_DESCRIPTION OF THE TASK_: Output nothing but the lines from the first line of the entries to the line with "Task: Click the 连接(C) button in the dialog", inclusive, exactly as they read.

_RECORDS FOR THIS TASK_:
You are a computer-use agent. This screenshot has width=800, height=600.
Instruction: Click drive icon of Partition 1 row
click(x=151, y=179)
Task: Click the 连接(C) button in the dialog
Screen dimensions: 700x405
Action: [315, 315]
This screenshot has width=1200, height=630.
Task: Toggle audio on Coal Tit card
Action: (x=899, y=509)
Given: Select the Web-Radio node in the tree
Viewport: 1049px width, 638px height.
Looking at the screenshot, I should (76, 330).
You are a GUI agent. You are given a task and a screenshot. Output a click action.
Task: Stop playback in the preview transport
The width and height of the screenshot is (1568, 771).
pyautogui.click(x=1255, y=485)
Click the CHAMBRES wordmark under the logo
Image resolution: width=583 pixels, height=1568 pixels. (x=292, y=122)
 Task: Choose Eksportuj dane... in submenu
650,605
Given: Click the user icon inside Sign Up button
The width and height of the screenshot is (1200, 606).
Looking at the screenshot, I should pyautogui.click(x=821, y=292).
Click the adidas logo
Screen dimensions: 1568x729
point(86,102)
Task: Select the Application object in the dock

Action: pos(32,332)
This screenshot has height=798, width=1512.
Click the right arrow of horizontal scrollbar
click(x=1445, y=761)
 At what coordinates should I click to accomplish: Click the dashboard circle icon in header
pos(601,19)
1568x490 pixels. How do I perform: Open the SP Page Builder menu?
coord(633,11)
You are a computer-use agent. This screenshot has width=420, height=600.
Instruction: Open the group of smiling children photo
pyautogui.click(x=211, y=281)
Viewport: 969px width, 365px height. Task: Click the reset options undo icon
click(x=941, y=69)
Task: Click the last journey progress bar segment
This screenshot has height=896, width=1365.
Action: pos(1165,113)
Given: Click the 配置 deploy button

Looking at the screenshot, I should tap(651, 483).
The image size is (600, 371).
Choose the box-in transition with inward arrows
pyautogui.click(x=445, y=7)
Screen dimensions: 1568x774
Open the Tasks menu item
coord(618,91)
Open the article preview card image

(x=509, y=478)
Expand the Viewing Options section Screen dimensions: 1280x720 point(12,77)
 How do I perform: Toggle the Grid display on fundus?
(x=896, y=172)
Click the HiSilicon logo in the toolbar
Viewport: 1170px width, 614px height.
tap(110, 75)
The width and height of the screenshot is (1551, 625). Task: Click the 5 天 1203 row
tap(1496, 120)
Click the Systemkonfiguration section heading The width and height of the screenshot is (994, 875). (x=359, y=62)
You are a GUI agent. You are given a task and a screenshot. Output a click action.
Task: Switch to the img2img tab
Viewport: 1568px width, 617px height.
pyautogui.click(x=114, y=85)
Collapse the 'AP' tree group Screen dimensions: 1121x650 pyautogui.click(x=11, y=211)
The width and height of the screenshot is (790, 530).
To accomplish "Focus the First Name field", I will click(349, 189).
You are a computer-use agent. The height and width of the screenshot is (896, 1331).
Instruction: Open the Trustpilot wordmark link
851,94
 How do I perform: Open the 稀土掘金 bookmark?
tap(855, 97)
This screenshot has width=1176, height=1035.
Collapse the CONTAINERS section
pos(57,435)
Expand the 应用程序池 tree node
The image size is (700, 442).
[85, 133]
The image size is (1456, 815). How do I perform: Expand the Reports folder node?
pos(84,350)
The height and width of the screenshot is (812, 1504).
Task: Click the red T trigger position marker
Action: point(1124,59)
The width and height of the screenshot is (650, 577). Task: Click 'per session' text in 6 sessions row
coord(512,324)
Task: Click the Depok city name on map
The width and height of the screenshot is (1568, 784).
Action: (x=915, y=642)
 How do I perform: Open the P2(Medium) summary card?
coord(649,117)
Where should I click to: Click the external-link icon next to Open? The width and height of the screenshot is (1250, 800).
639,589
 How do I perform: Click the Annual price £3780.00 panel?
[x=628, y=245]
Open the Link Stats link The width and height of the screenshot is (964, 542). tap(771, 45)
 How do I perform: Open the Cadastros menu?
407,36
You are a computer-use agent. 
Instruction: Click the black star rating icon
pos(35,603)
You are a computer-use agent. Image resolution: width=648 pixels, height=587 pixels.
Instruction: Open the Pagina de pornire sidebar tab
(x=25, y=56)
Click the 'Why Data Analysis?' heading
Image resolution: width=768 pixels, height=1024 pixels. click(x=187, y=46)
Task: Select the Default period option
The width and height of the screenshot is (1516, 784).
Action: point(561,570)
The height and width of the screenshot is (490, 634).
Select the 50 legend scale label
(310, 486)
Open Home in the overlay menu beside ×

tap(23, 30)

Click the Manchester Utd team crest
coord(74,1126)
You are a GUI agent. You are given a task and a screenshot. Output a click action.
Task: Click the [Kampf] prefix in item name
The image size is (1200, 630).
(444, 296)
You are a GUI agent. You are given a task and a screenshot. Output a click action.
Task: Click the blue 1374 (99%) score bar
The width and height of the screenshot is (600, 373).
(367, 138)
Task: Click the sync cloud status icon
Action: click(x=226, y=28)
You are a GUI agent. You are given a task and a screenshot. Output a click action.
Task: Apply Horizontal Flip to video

_RESULT FOR THIS TASK_:
You are a computer-use agent. This screenshot has width=800, height=600.
Instruction: Click drive icon of Partition 1 row
click(x=151, y=179)
Task: Click the 连接(C) button in the dialog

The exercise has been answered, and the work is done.